**RECORDS TO USE:**
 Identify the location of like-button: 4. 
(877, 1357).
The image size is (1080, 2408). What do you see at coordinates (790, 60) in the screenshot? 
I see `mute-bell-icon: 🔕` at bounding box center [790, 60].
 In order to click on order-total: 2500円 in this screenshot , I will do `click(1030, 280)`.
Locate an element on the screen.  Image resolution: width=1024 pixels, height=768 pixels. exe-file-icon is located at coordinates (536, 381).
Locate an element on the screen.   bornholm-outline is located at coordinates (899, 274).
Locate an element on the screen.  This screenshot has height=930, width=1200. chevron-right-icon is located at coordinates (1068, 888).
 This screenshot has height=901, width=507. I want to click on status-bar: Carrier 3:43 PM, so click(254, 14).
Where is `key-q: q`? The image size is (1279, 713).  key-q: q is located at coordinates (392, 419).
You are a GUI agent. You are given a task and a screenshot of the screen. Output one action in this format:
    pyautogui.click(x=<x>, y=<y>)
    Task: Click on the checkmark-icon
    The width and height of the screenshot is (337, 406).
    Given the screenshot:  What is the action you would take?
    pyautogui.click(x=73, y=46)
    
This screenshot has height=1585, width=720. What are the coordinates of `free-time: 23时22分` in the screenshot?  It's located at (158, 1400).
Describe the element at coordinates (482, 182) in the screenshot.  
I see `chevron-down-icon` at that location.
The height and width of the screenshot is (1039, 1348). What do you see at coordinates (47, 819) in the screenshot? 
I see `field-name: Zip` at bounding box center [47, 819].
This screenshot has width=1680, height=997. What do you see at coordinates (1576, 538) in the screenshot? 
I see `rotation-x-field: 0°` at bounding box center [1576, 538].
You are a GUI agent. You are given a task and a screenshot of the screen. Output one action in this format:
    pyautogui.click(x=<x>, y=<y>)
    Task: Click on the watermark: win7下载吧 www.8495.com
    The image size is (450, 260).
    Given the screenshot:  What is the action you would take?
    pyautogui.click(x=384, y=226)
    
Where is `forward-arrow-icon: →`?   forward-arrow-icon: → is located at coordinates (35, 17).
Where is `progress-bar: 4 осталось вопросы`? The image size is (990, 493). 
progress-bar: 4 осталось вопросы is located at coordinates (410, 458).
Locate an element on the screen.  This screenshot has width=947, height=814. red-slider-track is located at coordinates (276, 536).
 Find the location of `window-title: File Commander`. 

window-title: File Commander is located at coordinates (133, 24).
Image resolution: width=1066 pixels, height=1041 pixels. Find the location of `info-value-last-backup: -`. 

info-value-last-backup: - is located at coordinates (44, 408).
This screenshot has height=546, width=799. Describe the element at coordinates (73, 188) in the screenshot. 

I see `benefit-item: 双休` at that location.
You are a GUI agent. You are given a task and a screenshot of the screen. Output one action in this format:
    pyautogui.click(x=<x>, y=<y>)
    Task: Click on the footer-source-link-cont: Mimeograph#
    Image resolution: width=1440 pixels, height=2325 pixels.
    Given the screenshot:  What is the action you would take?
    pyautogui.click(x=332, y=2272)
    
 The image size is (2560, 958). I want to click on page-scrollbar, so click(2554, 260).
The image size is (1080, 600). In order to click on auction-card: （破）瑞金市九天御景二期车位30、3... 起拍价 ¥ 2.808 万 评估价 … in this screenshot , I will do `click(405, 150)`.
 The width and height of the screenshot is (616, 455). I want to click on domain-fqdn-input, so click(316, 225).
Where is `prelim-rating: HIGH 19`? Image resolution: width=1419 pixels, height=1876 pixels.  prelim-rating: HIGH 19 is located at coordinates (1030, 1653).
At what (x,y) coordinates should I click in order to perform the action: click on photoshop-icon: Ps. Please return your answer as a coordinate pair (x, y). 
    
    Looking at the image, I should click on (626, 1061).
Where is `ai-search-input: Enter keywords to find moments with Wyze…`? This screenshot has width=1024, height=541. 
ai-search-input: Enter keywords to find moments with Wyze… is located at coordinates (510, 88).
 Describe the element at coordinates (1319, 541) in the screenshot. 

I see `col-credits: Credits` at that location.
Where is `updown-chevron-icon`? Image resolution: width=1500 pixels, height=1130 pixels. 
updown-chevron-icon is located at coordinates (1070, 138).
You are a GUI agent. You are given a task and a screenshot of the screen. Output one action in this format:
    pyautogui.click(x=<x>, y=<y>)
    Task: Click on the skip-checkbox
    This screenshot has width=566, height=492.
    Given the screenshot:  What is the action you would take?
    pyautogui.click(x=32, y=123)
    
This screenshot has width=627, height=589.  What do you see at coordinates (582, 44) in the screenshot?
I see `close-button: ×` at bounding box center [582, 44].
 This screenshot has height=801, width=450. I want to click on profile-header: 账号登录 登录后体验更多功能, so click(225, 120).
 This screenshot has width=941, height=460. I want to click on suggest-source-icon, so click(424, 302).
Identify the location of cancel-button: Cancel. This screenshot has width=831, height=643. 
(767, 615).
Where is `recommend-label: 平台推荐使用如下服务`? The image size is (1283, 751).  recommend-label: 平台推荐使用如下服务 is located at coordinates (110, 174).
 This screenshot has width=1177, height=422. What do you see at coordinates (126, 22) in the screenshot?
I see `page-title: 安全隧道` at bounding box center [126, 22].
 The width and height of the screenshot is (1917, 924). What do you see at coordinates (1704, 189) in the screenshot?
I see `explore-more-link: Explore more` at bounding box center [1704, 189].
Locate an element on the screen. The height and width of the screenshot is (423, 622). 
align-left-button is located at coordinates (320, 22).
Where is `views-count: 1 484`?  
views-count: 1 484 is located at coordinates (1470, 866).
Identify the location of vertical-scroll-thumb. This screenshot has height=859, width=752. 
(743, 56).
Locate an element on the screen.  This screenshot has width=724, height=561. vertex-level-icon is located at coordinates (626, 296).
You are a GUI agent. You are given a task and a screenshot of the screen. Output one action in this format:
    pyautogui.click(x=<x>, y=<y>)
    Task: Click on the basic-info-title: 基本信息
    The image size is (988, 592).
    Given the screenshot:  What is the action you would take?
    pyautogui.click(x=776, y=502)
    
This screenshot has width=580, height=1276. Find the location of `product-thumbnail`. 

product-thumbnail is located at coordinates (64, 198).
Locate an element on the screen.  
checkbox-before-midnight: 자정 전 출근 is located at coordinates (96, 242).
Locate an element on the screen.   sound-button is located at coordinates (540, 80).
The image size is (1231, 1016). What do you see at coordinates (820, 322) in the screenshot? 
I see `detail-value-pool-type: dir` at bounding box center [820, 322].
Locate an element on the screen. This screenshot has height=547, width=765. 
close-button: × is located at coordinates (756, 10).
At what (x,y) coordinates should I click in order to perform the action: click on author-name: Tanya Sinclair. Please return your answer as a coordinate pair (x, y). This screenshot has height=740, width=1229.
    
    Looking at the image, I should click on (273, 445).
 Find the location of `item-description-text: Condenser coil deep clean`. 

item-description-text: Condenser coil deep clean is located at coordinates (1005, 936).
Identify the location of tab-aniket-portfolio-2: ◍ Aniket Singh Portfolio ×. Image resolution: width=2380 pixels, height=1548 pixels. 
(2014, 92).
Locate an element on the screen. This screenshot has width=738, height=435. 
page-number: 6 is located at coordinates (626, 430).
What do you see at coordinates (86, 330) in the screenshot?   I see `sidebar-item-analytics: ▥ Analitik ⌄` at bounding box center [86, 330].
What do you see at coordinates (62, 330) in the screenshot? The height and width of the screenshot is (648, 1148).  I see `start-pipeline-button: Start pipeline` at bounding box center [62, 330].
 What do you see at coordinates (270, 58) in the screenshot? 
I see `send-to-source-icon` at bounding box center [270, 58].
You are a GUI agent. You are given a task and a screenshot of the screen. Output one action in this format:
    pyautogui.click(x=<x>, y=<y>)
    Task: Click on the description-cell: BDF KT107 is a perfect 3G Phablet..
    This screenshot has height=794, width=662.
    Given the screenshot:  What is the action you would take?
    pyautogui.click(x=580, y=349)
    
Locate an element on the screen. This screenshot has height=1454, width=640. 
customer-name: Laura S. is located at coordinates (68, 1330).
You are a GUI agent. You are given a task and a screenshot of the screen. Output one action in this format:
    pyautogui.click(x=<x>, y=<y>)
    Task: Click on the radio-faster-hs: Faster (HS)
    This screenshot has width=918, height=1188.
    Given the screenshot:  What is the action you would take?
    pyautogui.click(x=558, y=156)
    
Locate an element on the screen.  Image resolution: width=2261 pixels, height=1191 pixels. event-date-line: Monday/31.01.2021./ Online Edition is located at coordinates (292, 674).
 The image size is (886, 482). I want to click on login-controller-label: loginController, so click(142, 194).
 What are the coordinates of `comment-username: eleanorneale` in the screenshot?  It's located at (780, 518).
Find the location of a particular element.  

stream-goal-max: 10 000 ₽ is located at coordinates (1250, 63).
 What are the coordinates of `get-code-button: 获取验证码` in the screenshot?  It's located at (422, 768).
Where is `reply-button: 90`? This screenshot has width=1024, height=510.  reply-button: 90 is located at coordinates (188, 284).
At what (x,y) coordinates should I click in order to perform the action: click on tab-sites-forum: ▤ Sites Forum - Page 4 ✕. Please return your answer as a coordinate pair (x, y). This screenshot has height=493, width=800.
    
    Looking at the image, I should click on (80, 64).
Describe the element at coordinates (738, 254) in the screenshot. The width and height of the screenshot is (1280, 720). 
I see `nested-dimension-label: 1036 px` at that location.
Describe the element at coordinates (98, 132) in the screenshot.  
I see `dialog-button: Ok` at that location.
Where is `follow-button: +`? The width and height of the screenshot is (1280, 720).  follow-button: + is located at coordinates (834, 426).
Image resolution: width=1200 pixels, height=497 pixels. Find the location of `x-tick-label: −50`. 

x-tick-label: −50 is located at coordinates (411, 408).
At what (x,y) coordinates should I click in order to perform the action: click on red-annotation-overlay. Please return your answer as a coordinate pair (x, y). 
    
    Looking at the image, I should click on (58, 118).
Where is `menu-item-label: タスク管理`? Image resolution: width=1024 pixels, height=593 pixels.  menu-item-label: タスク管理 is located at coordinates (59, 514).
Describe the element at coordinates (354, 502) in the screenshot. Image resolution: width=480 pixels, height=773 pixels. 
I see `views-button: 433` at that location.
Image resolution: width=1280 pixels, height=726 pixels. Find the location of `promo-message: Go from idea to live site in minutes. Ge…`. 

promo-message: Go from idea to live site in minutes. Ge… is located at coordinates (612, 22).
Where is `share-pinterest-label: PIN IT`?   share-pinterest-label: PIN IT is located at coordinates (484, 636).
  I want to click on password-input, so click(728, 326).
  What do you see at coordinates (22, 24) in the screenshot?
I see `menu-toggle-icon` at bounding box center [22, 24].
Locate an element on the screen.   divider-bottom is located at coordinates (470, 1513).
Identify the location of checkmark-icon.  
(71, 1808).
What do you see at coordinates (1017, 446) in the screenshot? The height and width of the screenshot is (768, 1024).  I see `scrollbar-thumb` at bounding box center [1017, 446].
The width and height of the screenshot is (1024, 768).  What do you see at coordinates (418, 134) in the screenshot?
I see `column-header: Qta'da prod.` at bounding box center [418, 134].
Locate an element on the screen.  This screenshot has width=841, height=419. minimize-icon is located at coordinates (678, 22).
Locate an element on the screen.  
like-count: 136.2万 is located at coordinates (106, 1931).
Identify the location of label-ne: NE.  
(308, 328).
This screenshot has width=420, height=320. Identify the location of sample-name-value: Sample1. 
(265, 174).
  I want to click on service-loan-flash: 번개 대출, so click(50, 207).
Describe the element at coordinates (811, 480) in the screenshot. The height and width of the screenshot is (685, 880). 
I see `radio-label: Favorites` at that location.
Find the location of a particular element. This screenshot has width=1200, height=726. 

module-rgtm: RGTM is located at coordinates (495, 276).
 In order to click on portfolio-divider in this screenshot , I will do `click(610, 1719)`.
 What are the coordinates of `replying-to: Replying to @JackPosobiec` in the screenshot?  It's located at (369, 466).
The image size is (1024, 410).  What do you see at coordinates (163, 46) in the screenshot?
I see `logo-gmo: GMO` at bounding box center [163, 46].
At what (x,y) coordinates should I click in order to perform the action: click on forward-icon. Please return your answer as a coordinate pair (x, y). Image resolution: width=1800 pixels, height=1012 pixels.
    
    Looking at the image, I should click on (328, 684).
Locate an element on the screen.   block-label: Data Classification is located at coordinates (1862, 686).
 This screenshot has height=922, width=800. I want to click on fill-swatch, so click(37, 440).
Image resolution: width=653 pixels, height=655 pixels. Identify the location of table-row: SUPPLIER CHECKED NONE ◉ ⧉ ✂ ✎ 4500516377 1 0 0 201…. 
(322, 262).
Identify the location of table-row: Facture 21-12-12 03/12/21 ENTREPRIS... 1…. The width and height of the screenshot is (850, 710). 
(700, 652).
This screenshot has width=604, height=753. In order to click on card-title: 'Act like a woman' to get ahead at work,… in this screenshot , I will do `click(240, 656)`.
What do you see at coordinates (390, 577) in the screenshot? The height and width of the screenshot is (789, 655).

**EXERCISE:** Update the material from the line containing "coordinates (470, 1513)." down to the line containing "(71, 1808).", replacing "checkmark-icon" with "checkbox-icon" and leaving everything else unchanged. Give back only those lines.

**SOLUTION TO THIS PROBLEM:**
Locate an element on the screen.   divider-bottom is located at coordinates (470, 1513).
Identify the location of checkbox-icon.  
(71, 1808).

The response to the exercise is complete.